Incentivi alla generalizzazione del lavoro agile vengono pensati anche dal punto di vista dei soggetti interessati, ovvero i lavoratori dipendenti. “Il lavoratore, sia in modalità ordinaria, sia in modalità agile, è sempre titolare del diritto soggettivo alla disconnessione, da intendersi come il diritto di estraniarsi dallo spazio digitale e di interromperne la connessione dalle strumentazioni tecnologiche e dalle piattaforme informatiche in proprio possesso, senza che questo possa comportare effetti negativi di natura disciplinare o decurtazioni retributive”.

Rimane comunque aperta la questione del delicato equilibrio tra legislazione e contrattazione. La Cisl, per la sua cultura storica, ha sempre privilegiato l’aspetto della contrattazione e si è sempre opposta a una eccessiva ingerenza della politica. Se, da una parte, il sindacato di via Po è sempre stato (almeno negli ultimi venti anni) più “filogovernativo” rispetto agli altri due – Cgil e Uil –, dall’altra, la confederazione di matrice cattolica ha sempre valorizzato l’aspetto della contrattazione dei diritti che non deve mai essere delegata (o almeno completamente delegata) allo Stato.

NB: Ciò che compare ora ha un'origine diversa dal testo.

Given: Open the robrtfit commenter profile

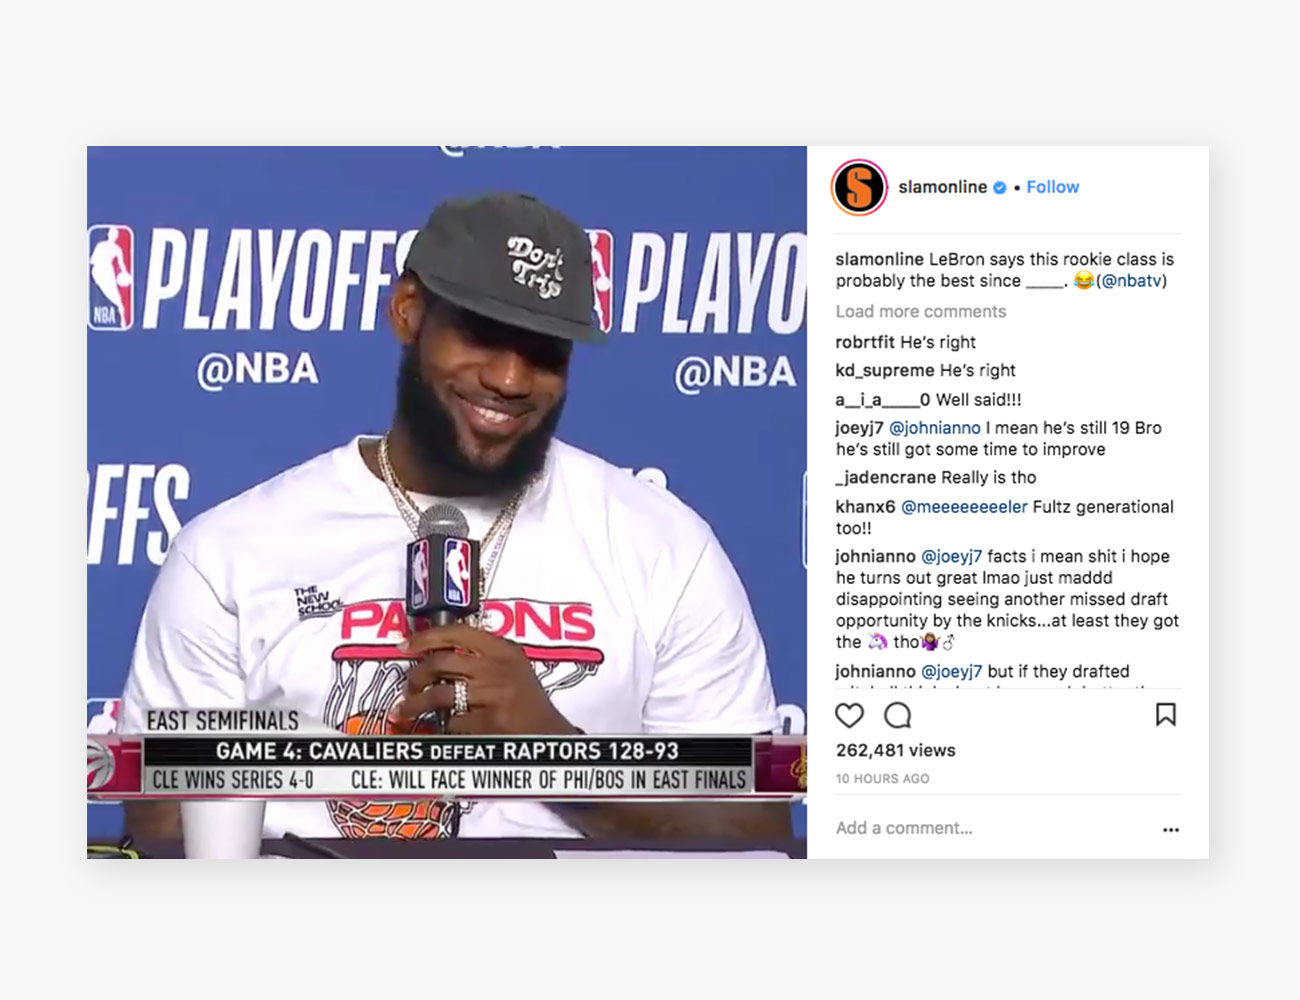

Nel caso delle norme di legge sul lavoro agile, anche la Cgil ribadisce la necessità di avere un profilo normativo snello e limitato ad alcuni cardini di riferimento per rimandare alla contrattazione collettiva ogni aspetto di regolazione del ricorso a tale modalità di resa della prestazione lavorativa. Ma “tale orientamento di fondo” – si legge in una nota interna della Cgil –, “a nostro giudizio centrale anche nel protocollo delle parti economiche e sociali promosso e sottoscritto dal ministro del Lavoro lo scorso 6 dicembre, non trova piena conferma nel testo unificato delle proposte di legge in questione. L’articolato da un lato assume un carattere di regolazione prevalente rispetto a quella di definizione contrattuale e, dall’altro, attraverso la introduzione di alcune specifiche, rischia di determinare un diverso profilo del cosiddetto lavoro agile, tra l’altro in una fase nella quale l’azione contrattuale è orientata al superamento della emergenzialità verso una maggiore strutturalità nel ricorso a tale istituto”.

Rispetto a uno dei punti più delicati della questione, i sindacati pensano che il lavoro agile non potrà mai assumere la connotazione generale di una misura di conciliazione tra i tempi di vita e i tempi di lavoro. Nell’attuale previsione legislativa, il riferimento alla conciliazione è invece presente, e assume un carattere molto largo e di principio senza specifiche declinazioni. Nel presente articolato, l’accesso al lavoro agile, oltre a essere messo in relazione alla riorganizzazione del metodo di lavoro interno all’azienda – cosa che può essere anche positiva nell’ottica del potenziamento del ricorso all’istituto, se non escludente della possibilità di accesso individuale –, viene declinato in termini di priorità in relazione ai cosiddetti carichi di cura. Per la Cgil – che si è espressa in varie occasioni in proposito – si corre il rischio di una cristallizzazione della ripartizione del cosiddetto lavoro di cura, a danno della componente femminile del mercato del lavoro. La richiesta di accesso al lavoro agile, come quella della riduzione dell’orario di lavoro, può rispondere anche a esigenze di conciliazione, ma sempre come scelta di carattere individuale.

I temi in discussione sono dunque molti e, come si vede, travalicano gli aspetti puramente formali di una seppure necessaria regolamentazione erga omnes. L’errore da evitare riguarda la possibile confusione delle varie materie. Le regole per il lavoro agile sono una cosa precisa e limitata. Le regole per la nuova organizzazione del lavoro e della auspicabile riduzione degli orari di lavoro sono altra cosa. La discussione e la codificazione sulle varie forme di smart working devono essere quindi da stimolo e non da freno per riprendere un dibattito che le varie crisi ed emergenze degli ultimi anni hanno completamente soffocato: come rilanciare l’antico slogan del lavorare meno, lavorare tutti.